Question

Let $\mathit{h}\mathbf{:}\mathit{R}\mathbf{\to }\mathit{S}$a homomorphism of rings and define a function $\overline{\mathbf{h}}\mathbf{:}\mathit{R}\left[x\right]\mathbf{\to }\mathit{S}\left[x\right]$by the rule

$\overline{\mathbf{h}}\left(a_0+a_{1}x+\dots +a_n{x}^n\right)\mathbf{=}\mathit{h}\left(a_0\right)\mathbf{+}\mathit{h}\left(a_1\right)\mathit{x}\mathbf{+}\mathit{h}\left(a_2\right){\mathit{x}}^{\mathbf{2}}\mathbf{+}\mathbf{\dots }\mathbf{+}\mathit{h}\left(a_n\right){\mathit{x}}^{\mathbf{n}}$

Prove that

(c) $\overline{h}$ is surjective if and only if h is surjective.

Short answer

It is proved that $\overline{h}$ is surjective if and only if h is surjective.

Step-by-step solution

Prove that  h¯ is surjective

It is given that h is surjective, and we have to prove that $\overline{h}$ is surjective.

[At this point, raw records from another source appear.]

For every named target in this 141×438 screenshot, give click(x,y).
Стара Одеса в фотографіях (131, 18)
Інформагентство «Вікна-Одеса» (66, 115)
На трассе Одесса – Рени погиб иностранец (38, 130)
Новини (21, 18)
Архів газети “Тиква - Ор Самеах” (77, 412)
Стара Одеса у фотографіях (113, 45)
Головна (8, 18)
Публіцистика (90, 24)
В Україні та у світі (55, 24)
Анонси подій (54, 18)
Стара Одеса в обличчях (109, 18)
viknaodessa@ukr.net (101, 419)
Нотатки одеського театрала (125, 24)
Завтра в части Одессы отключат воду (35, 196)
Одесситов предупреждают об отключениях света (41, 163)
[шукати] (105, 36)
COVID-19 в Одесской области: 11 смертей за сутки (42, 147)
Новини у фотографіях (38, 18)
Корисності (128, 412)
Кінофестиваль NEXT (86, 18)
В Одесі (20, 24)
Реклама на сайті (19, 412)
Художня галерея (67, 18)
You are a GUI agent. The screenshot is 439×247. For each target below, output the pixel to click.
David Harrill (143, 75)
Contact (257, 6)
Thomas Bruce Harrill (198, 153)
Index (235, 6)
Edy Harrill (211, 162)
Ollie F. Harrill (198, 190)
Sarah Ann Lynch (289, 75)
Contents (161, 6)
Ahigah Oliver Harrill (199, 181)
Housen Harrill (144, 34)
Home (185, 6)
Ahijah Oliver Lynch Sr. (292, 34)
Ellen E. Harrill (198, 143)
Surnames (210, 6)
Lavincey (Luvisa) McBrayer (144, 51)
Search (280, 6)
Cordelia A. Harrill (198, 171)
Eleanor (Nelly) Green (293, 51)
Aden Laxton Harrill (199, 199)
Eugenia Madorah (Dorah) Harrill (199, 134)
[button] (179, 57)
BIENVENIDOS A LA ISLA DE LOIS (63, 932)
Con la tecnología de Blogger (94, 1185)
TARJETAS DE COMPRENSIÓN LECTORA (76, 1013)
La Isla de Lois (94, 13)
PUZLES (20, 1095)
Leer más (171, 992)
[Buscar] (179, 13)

Since h is surjective, we have:

$\sum _{i=0}^m{s}_i{x}^i\in S\left[x\right]$

This implies that there are $r_i\in R$, such that $h\left(r_i\right)=s_i$. It implies that .

$\overline{h}\left(\sum _{i=0}^m{r}_i{x}^i\right)=\sum _{i=0}^m{s}_i{x}^i$

Therefore, $\overline{h}$ is surjective.

Prove that  h is surjective 

It is given that $\overline{h}$ is surjective. This implies that h is surjective.